Es war Lettlands Ex-Premier Valdis Dombrovskis, der im September 2013 relativ beiläufig erklärte, Lettland könne sich prinzipiell vorstellen, die Unabhängigkeit Kataloniens anzuerkennen - nachdem die Katalanen eine 500km lange Menschenkette gebildet hatten als Symbol für ihr Bedürfnis nach Unabhängigkeit von Spanien. Die Reaktion aus Madrid erfolgte umgehend: der lettische Botschafter wurde zur Befragung zitiert. Auch vom damaligen litauischen Ministerpräsident Algirdas Butkēvičius waren ähnliche Äußerungen zu vernehmen gewesen (und Litauen hatte zu dieser Zeit die EU-Präsidentschaft). Eine Wiederholung des "Baltischen Wegs", diesmal innerhalb der Europäischen Union?

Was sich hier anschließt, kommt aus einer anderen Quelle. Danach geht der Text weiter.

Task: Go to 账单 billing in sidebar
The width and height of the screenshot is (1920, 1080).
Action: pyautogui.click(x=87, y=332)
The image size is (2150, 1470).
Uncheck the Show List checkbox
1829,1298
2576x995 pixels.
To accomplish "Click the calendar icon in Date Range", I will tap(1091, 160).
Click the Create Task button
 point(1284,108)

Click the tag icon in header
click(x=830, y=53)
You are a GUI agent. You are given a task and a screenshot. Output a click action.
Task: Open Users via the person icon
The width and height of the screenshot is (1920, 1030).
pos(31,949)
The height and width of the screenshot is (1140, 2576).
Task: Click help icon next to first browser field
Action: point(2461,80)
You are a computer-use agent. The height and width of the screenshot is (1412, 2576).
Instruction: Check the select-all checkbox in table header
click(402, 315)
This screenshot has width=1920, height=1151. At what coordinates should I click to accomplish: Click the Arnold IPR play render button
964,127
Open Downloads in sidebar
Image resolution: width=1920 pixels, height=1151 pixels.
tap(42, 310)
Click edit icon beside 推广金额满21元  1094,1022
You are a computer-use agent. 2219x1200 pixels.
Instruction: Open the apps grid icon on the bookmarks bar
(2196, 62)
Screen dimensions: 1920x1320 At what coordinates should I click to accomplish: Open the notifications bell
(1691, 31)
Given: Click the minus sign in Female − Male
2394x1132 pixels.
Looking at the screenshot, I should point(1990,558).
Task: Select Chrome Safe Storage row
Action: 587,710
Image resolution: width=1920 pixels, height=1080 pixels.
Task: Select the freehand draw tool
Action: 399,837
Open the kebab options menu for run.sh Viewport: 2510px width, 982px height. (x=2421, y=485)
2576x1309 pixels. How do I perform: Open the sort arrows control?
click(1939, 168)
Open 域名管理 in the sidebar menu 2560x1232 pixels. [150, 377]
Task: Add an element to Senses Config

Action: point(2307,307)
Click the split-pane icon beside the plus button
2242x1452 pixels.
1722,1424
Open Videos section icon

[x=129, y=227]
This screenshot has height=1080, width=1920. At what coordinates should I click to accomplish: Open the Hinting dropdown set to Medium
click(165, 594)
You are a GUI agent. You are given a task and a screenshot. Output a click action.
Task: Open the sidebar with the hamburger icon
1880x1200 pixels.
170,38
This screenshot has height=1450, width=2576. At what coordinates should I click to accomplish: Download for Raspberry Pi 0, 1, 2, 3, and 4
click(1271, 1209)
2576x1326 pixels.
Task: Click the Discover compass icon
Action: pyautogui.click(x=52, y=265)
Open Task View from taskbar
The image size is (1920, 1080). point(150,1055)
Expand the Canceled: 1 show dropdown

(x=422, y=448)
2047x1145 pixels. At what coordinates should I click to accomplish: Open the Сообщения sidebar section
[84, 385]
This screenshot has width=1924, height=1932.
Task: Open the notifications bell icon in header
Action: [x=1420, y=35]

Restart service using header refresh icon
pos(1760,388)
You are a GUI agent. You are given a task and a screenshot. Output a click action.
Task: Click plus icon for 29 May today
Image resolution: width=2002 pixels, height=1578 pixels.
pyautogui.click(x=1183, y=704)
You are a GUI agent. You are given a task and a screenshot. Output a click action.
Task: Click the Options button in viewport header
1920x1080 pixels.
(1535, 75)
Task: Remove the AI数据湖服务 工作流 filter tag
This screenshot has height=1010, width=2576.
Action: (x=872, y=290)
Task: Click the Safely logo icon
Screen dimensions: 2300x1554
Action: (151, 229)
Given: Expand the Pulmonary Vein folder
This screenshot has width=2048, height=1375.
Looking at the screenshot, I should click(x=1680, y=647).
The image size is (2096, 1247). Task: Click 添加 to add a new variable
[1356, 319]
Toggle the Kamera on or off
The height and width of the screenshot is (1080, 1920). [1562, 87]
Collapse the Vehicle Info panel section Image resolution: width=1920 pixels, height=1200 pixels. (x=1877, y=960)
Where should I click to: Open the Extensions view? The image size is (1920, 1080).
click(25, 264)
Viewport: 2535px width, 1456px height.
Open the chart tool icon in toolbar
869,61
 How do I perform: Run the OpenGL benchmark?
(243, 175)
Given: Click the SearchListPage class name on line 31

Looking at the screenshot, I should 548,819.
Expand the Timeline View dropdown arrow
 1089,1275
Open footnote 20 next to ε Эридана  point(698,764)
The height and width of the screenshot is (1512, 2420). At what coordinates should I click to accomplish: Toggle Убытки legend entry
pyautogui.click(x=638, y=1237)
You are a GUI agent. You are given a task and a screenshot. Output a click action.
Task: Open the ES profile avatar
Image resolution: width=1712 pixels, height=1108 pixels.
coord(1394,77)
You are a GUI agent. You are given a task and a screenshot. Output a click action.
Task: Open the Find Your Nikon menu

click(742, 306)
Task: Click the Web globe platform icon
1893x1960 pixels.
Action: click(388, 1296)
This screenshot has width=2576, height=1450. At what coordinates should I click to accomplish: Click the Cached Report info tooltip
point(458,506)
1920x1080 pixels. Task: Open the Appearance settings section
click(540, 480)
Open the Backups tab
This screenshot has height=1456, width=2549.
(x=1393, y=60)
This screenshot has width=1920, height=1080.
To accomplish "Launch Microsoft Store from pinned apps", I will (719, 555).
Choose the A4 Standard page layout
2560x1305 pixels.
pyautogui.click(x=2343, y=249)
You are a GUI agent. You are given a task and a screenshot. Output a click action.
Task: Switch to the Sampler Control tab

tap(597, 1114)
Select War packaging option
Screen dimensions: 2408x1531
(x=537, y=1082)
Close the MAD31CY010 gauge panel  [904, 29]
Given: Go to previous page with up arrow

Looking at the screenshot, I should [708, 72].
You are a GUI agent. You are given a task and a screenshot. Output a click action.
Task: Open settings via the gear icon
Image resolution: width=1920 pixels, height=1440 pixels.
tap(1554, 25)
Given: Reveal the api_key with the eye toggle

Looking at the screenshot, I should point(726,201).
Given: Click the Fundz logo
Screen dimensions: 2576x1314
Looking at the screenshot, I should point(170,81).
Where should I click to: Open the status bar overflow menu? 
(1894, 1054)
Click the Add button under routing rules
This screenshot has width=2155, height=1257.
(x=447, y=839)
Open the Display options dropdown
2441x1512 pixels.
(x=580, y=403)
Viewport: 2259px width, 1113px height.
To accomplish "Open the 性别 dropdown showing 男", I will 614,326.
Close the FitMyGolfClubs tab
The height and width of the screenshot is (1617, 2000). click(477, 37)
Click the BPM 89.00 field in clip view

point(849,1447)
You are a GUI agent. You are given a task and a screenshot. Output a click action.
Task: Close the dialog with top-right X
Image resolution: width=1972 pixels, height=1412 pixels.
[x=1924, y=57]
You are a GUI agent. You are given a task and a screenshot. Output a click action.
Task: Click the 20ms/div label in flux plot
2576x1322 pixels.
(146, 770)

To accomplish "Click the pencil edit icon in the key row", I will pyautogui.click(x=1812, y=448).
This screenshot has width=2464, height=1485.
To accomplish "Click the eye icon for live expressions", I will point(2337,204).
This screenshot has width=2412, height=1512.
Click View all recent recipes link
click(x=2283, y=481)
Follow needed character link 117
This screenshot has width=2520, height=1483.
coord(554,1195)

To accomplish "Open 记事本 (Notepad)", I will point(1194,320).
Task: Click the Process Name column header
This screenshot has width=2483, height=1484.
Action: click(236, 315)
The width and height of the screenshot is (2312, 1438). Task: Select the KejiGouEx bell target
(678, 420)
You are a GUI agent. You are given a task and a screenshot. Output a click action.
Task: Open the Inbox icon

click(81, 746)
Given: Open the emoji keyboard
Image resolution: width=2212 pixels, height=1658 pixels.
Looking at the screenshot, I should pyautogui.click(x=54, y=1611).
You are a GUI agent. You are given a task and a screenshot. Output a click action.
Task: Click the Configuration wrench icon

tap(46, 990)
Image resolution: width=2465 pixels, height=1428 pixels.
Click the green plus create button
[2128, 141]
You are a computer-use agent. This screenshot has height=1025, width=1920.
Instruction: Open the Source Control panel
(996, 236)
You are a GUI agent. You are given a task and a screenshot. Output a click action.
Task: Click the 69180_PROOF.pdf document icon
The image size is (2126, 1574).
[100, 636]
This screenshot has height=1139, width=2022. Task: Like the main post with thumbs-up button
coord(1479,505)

Von Dombrovskis und Butkēvičius waren danach Äußerungen zu hören wie etwa diese: sie seien stolz darauf, wenn der "Baltische Weg" andere Menschen inspiriere. Alles müsse aber in legalem Rahmen geschehen. Immerhin hatten beide eines erreicht: gab es vorher vielleicht Menschen in Katalonien, die nicht wußten wo sich die baltischen Staaten befinden - jetzt wurden sie aufmerksam. Und aus Spanien wurden Gerüchte gestreut, Dombrovskis habe 6 Millionen Euro Bestechungsgelder kassiert um eine Aussage zugunsten der Katalanen zu machen (Interviú).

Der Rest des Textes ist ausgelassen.